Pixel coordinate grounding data
....................

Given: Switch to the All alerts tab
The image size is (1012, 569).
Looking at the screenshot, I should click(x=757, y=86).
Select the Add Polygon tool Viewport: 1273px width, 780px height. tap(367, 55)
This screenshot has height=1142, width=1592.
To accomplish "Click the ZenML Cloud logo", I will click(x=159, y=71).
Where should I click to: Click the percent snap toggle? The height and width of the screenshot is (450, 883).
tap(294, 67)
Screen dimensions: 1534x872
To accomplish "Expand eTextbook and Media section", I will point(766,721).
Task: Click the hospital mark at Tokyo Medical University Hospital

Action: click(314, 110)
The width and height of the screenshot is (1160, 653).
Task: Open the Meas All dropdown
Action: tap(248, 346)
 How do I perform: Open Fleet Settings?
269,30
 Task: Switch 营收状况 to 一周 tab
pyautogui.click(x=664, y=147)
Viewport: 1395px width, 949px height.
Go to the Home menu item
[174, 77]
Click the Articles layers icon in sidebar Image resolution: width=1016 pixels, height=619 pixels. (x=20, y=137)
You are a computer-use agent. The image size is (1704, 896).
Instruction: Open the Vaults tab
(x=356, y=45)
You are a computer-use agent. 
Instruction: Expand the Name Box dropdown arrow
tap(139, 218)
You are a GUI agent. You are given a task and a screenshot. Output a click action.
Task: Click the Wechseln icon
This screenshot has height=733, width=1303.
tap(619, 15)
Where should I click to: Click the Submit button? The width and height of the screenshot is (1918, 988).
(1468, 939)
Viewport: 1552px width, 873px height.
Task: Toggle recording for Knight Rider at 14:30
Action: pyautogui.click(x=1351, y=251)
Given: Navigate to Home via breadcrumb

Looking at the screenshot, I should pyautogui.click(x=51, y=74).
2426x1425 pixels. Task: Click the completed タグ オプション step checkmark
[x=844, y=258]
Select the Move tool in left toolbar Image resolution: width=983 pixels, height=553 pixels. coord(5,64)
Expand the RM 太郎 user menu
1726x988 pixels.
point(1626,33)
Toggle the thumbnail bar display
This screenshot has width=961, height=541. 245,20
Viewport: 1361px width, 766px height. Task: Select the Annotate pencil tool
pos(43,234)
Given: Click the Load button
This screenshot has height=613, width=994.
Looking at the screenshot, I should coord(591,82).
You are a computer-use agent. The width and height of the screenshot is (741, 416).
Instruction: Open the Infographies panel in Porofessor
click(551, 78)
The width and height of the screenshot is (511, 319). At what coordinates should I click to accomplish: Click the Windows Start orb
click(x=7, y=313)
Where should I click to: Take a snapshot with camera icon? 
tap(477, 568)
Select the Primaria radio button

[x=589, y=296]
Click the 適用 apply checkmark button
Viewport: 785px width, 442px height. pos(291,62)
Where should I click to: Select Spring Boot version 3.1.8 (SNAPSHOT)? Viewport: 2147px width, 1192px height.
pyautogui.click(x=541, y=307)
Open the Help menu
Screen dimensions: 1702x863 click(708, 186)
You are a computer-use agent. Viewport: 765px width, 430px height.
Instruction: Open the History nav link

....................

Your answer must be a copy of every line in the data above that holds the string "agent".

You are a computer-use agent. The image size is (1704, 896).
You are a computer-use agent. 
You are a GUI agent. You are given a task and a screenshot. Output a click action.
You are a computer-use agent. The width and height of the screenshot is (741, 416).
You are a computer-use agent. Viewport: 765px width, 430px height.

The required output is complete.